Stelle die Zeilen von der Zeile mit „You are a computer-use agent. Viewport: 1093px“ bis zum Ende der Einträge, beide eingeschlossen, als nummerierte Liste dar und lass Leerzeilen weg.

**DATEN:**
◆ ◆ ◆

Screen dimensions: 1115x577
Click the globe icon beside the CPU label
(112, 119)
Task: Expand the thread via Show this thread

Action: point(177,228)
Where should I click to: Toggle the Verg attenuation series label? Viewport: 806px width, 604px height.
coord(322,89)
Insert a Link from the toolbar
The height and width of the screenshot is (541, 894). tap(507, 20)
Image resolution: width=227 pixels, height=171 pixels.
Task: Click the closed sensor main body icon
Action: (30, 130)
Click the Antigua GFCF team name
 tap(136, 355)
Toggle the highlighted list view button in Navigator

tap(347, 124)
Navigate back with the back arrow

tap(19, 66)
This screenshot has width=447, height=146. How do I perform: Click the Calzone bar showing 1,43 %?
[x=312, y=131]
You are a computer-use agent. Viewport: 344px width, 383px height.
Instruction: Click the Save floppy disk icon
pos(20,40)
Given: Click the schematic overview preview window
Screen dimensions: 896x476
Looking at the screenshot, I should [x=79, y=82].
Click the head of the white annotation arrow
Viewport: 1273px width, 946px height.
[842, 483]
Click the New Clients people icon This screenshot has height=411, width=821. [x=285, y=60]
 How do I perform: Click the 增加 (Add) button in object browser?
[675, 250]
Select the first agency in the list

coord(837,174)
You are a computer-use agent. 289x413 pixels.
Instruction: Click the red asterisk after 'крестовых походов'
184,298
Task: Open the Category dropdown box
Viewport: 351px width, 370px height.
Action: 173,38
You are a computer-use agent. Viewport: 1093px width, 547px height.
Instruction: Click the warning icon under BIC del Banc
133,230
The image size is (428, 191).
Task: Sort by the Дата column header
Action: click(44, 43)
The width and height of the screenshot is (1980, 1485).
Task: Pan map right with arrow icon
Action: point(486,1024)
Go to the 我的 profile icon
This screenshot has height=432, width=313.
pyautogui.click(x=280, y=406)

◆ ◆ ◆

**ENDERGEBNIS:**
1. You are a computer-use agent. Viewport: 1093px width, 547px height.
2. Instruction: Click the warning icon under BIC del Banc
3. 133,230
4. The image size is (428, 191).
5. Task: Sort by the Дата column header
6. Action: click(44, 43)
7. The width and height of the screenshot is (1980, 1485).
8. Task: Pan map right with arrow icon
9. Action: point(486,1024)
10. Go to the 我的 profile icon
11. This screenshot has height=432, width=313.
12. pyautogui.click(x=280, y=406)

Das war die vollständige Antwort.